**Goal:** Please copy out the material line for line, beginning at the line that contains "Where should I" and stopping after the last line of the material. Leave the pictures out of your copy.

┄┄┄┄┄┄

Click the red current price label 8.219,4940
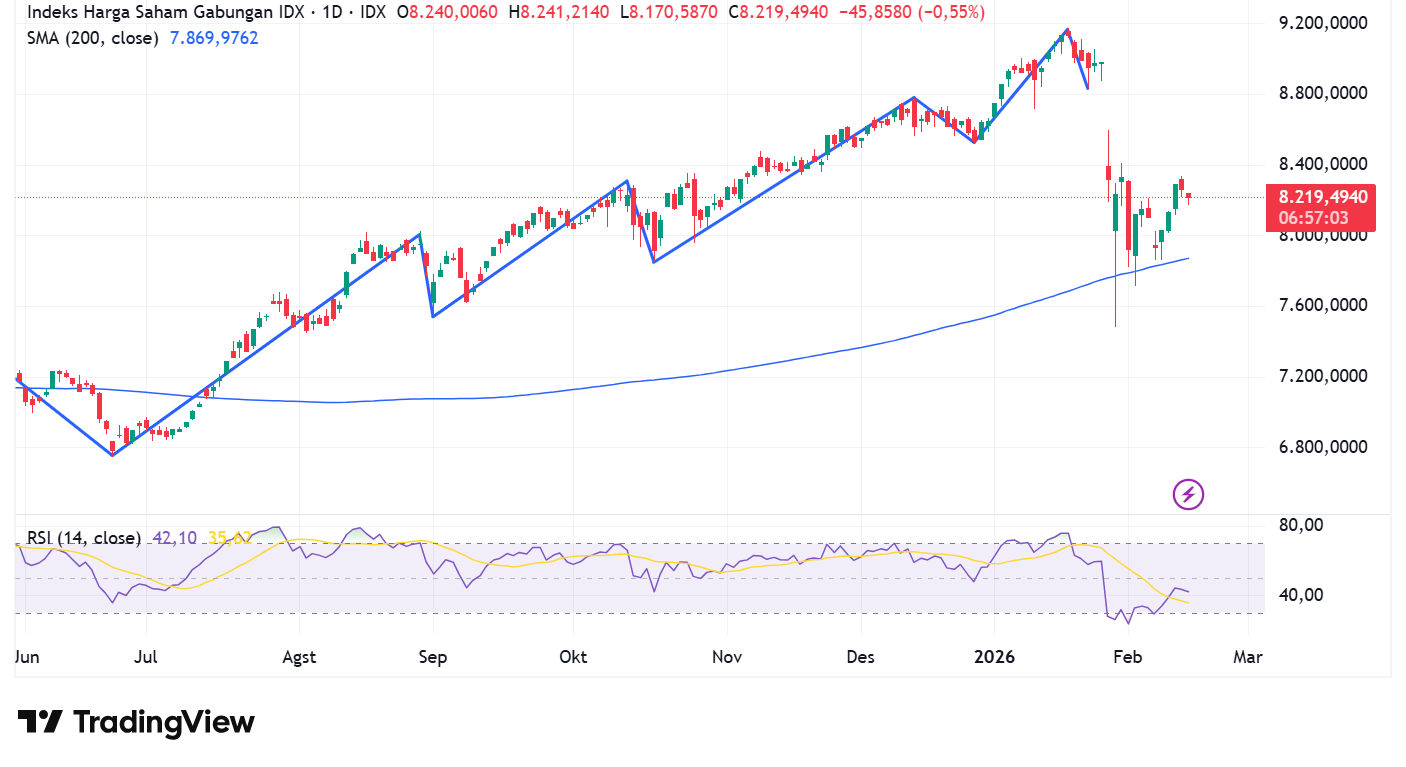 click(x=1322, y=198)
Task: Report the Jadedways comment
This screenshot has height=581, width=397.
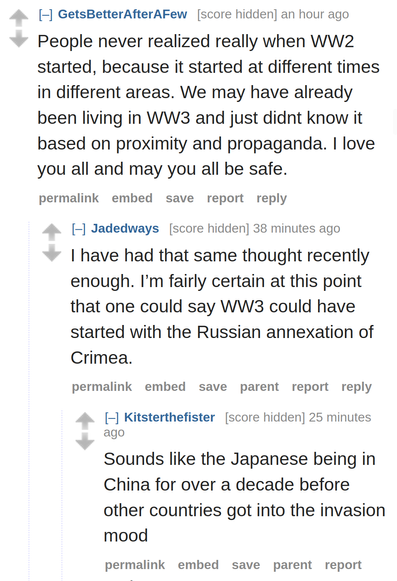Action: (x=310, y=386)

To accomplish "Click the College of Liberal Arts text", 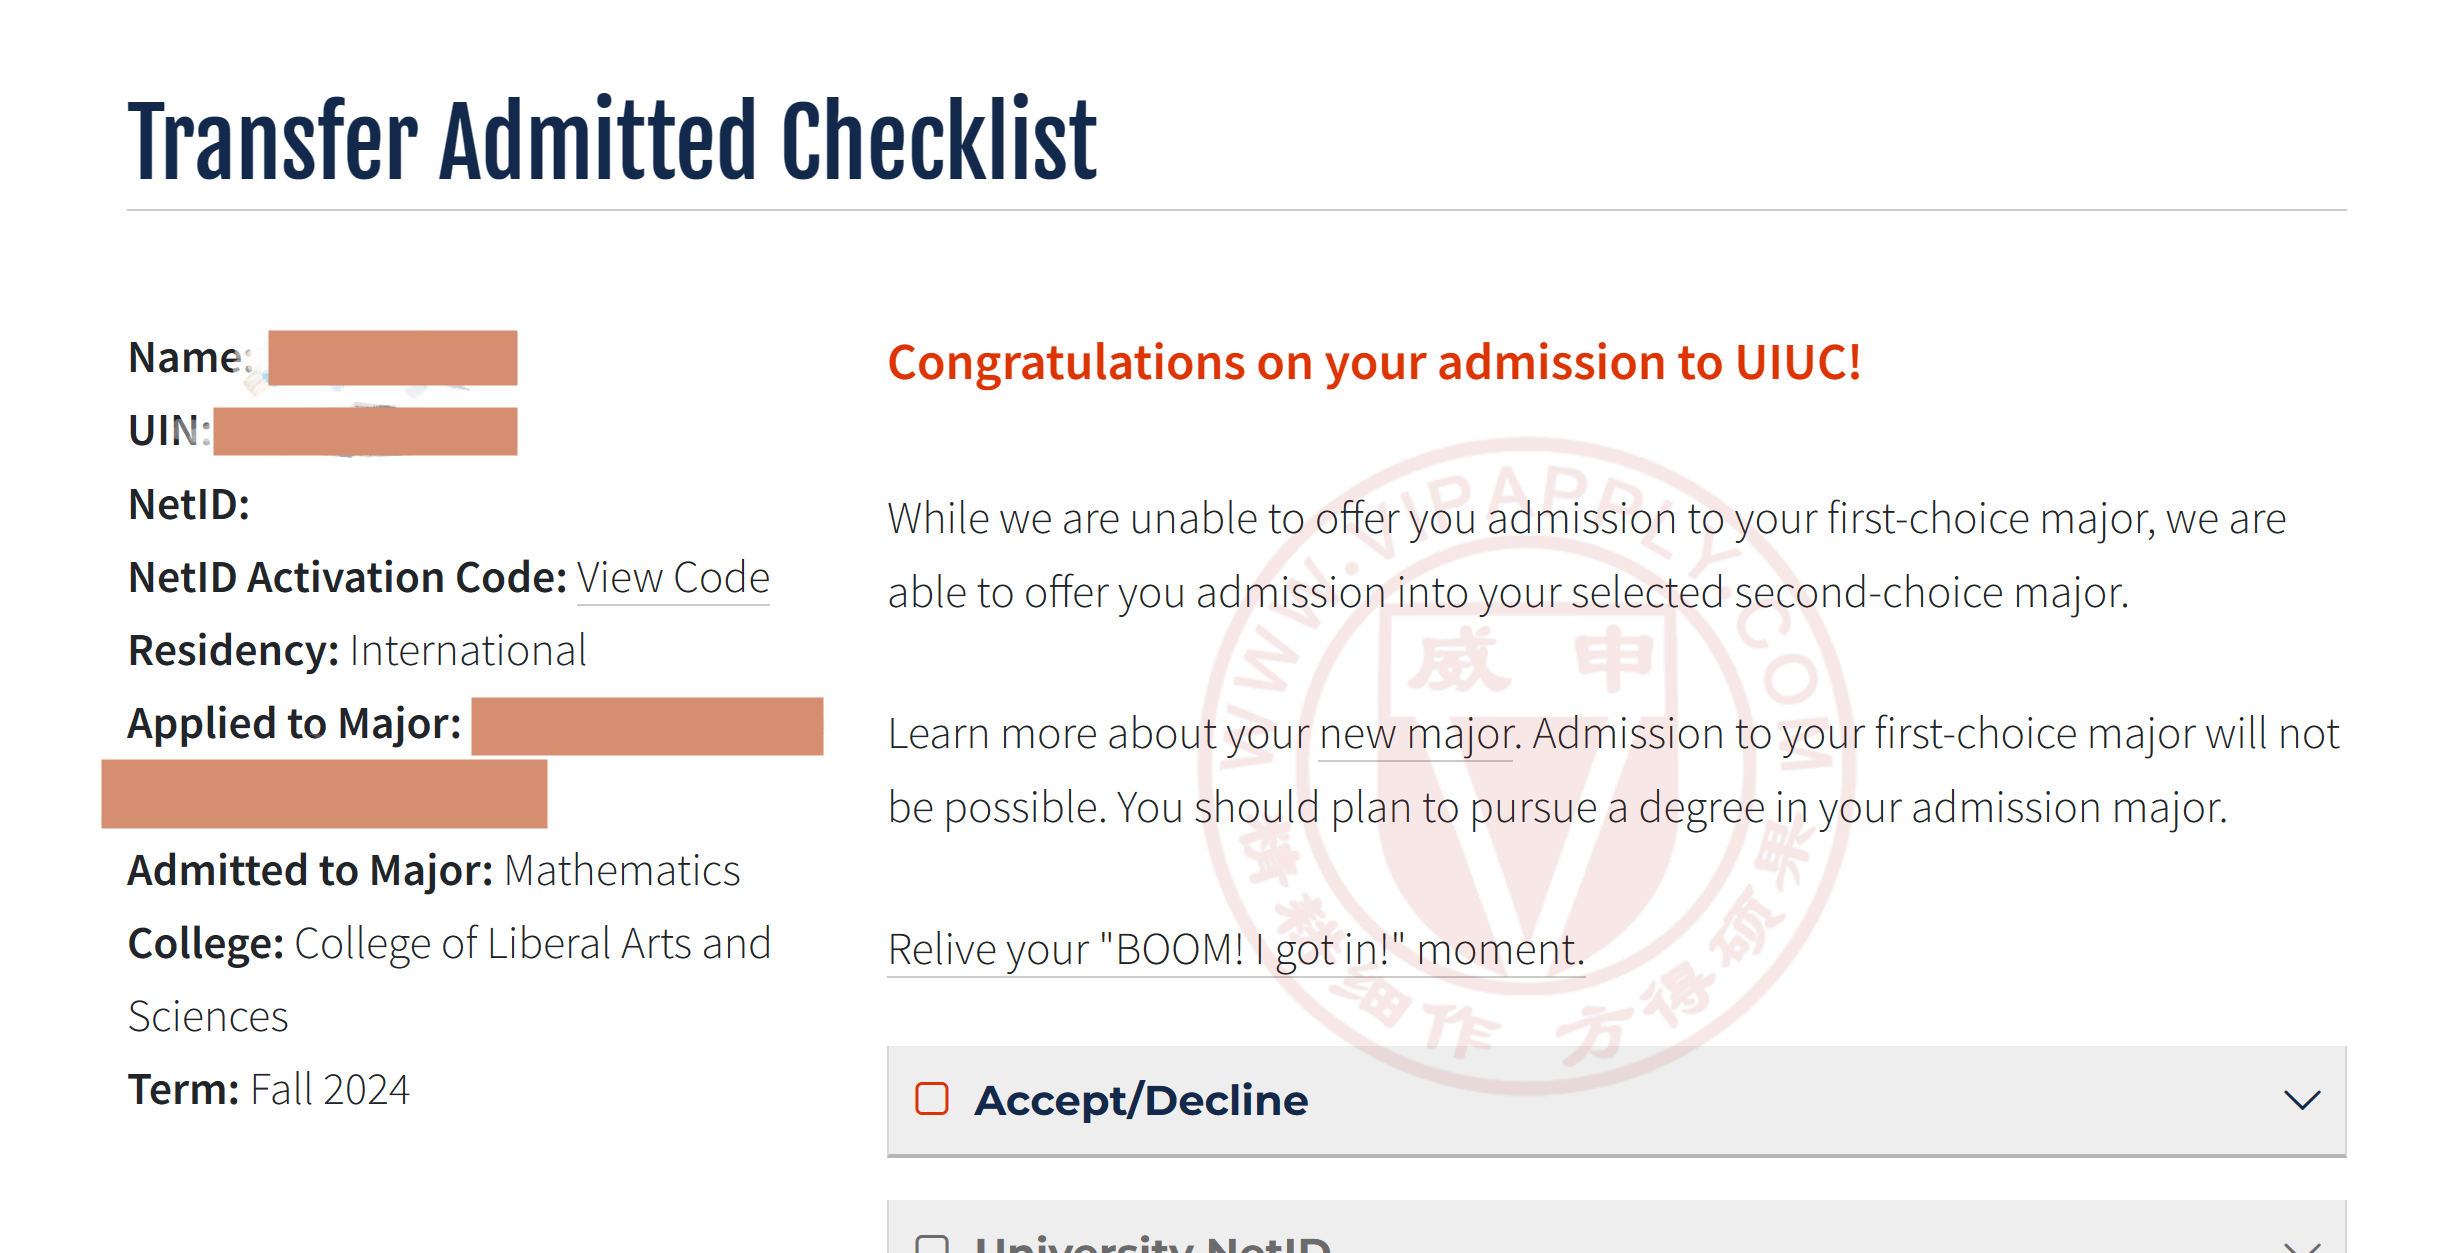I will 449,980.
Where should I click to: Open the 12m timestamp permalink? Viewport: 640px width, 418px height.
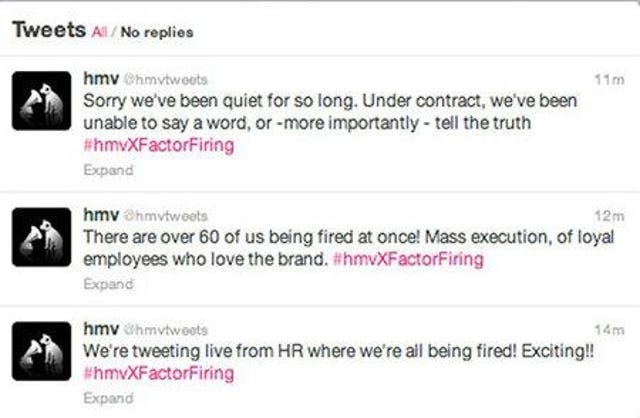point(609,216)
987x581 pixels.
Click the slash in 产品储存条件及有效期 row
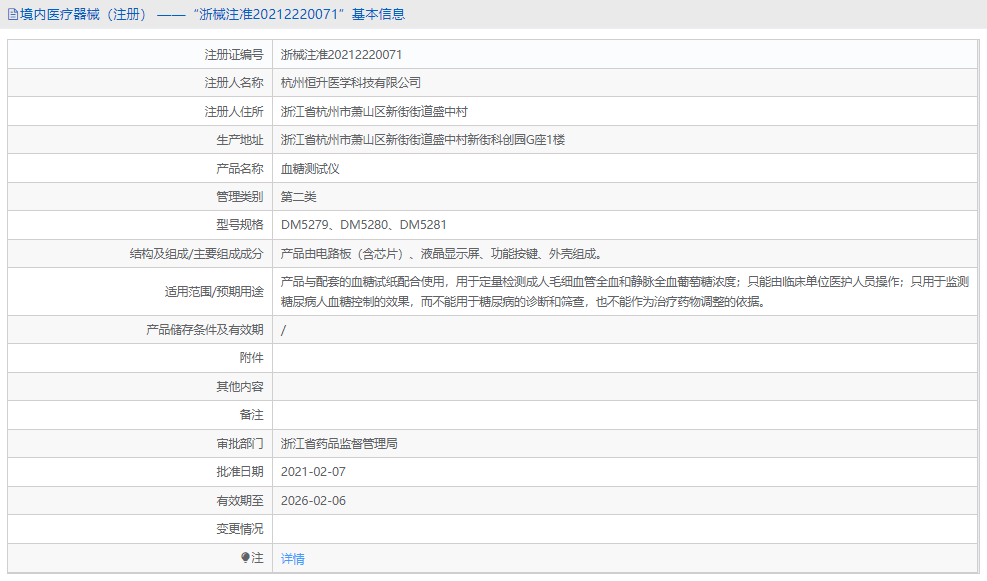(x=284, y=329)
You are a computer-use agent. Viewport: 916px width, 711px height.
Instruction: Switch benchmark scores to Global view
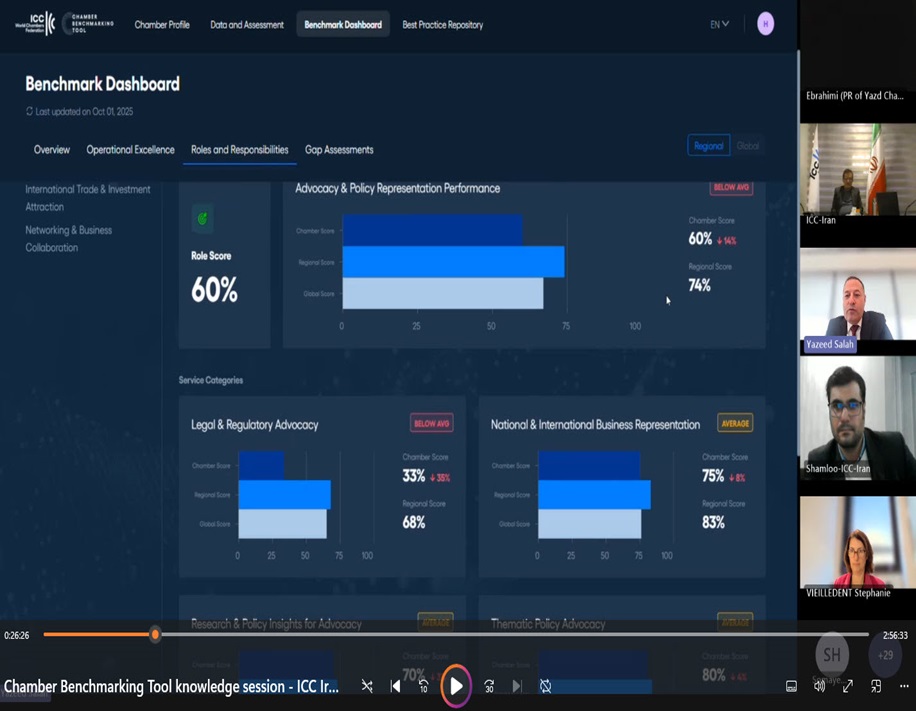click(749, 145)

┄┄┄┄┄┄

**Output for this task:**
Where should I click to: Open the 12m timestamp permalink? Viewport: 640px width, 418px height.
point(609,216)
987x581 pixels.
Click the slash in 产品储存条件及有效期 row
(x=284, y=329)
You are a computer-use agent. Viewport: 916px width, 711px height.
Instruction: Switch benchmark scores to Global view
click(749, 145)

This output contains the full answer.